Example 1: Conditional frequencies with plottabs

This example is equivalent to combining two histograms with discrete bin widths and option freq.

2 histograms

Code:

webuse set https://www.jankabatek.com/datasets/
webuse plotdata, clear
// optional customized schemes:
ssc install schemepack
// first histogram (gr=1), option clear erases previous plot data from the memory
plottabs if gr==1, over(x1) graph(bar) clear color("0 91 187%50")
// second histogram (gr=2), overall twoway options & graph-specific options
plottabs if gr==2, over(x1) graph(bar) title("Frequencies of observations, conditional on x") xtitle("x") legend(on order(1 "Group 1" 2 "Group 2")) xsize(7) color("255 213 0%70") lcolor("187 151 4") scheme(gg_tableau)

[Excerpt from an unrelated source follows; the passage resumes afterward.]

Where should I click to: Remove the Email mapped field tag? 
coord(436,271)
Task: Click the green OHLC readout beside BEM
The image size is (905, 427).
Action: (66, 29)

Example 2: Conditional means with plotmeans

This example plots conditional means of variable y (x is the conditioning variable) for ten groups of observations.

Conditional means

Code:

webuse set https://www.jankabatek.com/datasets/
webuse plotdata, clear
// conditional means for the first group (gr10=1), option clear erases previous plot data from the memory
plotmeans y if gr10 ==1, over(x2) clear 
// conditional means for the other groups, specify the twoway options & graph options
forvalues g = 2/10{
    plotmeans y if gr10 ==`g', over(x2) legend(off) ytitle(y) xtitle(x) title("Sample means of y for `g' subgroups," "conditional on x") xsize(6) scheme(black_hue)
}

Example 3: Stacked conditional shares with plotshares

This example plots how many observations belong to each of four mutually exclusive groups of observations, conditional on a specific value of x

Conditional shares

Code:

webuse set https://www.jankabatek.com/datasets/
webuse plotdata, clear
plotshares gr4, over(x3) title("Shares of observations belonging to groups 1-4," "conditional on x") xtitle("x") legend(on rows(4) pos(3) order(1 "Group 1" 2 "Group 2" 3 "Group 3" 4 "Group 4")) xsize(7) scheme(rainbow)

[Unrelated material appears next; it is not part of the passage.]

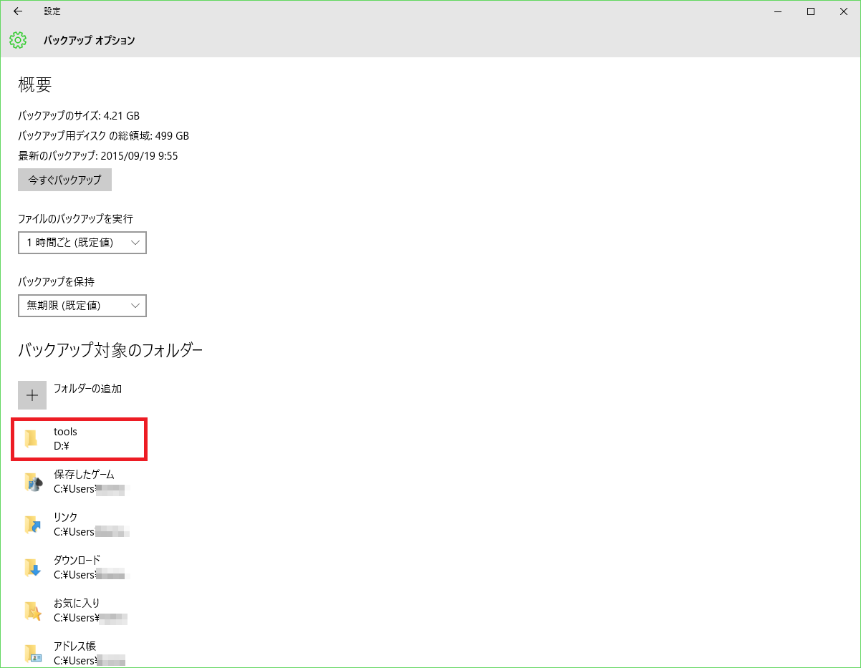This screenshot has height=668, width=861.
Task: Click the お気に入り folder icon
Action: pyautogui.click(x=32, y=609)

Example 4: Multiple sets of coefficient estimates with plotbetas

This example plots coefficient estimates and 95% confidence intervals corresponding to a factorized regressor x from three separate regressions.

Conditional shares

Code:

webuse set https://www.jankabatek.com/datasets/
webuse plotdata, clear
// regression model 1
reg z1 i.x3
plotb i.x3, clear color("250 15 92")
// regression model 2
reg z2 i.x3
plotb i.x3, color("83 205 246")
// regression model 3
reg z3 i.x3
plotb i.x3, title(Comparing coefficient estimates from three regression models) xtitle("Value of factorized regressor x") ytitle("Coefficient estimate") legend(on rows(1) pos(6) order(1 "1st coeff.set" 3 "2nd coeff.set" 5 "3rd coeff.set")) xsize(6.5) scheme(white_tableau) times(0.9) color("139 71 73")

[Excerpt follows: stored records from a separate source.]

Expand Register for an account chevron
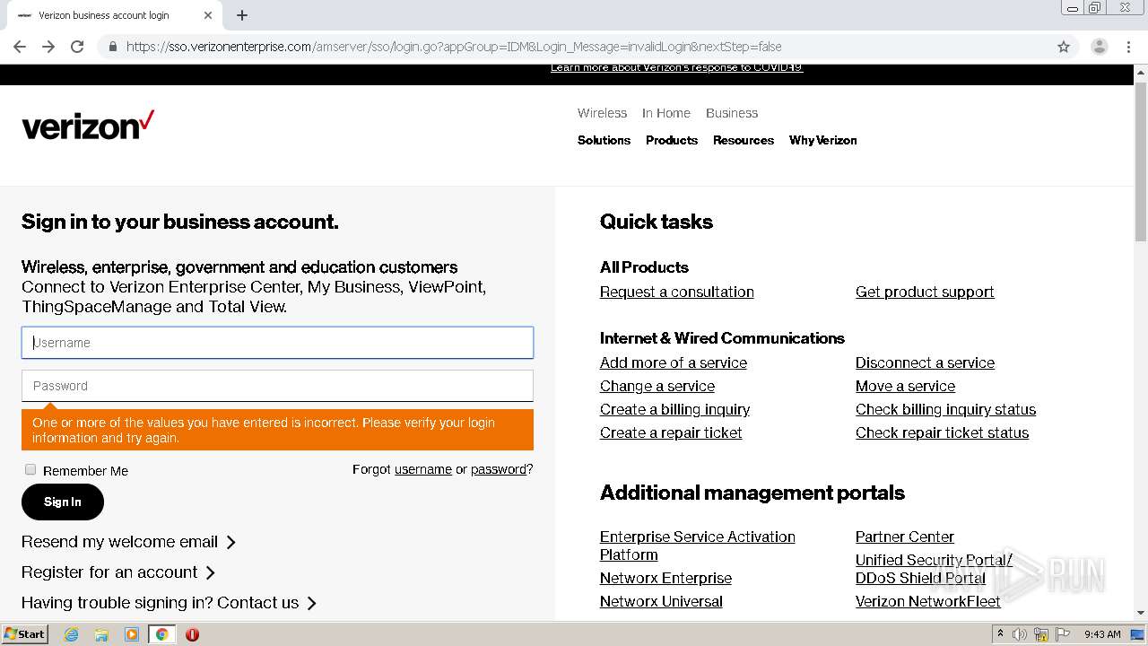The image size is (1148, 646). (210, 572)
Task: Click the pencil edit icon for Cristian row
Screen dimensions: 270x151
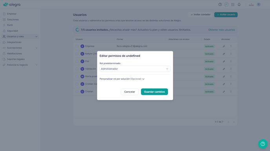Action: (x=224, y=92)
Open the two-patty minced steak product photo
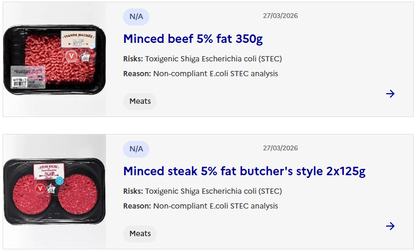This screenshot has height=252, width=418. 54,192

Benchmarks against a native Stata graphing command

I ran a few benchmark tests in which I pitted the plottabs command against its native counterpart, 'twoway (histogram)', with an increasingly large sample size. The efficiency gains were so large that the only sensible way to plot their relative computation times was using the logarithmic scale. At 240M observations, plottabs proved 300-times faster than twoway histogram.

Conditional shares

Log-file, 240M observations:

. // Log file, run with Stata 17.0, OS Windows 10. 
. webuse set https://www.jankabatek.com/datasets/
. webuse plotdata, clear 
. ssc install tictoc
. expand 3000 

. // plottabs command
. tic
. plottabs if gr==1, over(x1) clear nodraw
1 - tabulating values for a new graph
  - plot type: line
. plottabs if gr==2, over(x1) graph(bar) 
2 - tabulating values for a new graph
  - plot type: bar
. toc
Elapsed time: 0.5023 mins

. // Twoway native command
. tic
. twoway (histogram x1 if gr==1, discrete) (histogram x1 if gr==2, discrete)
. toc
Elapsed time: 147.2696 mins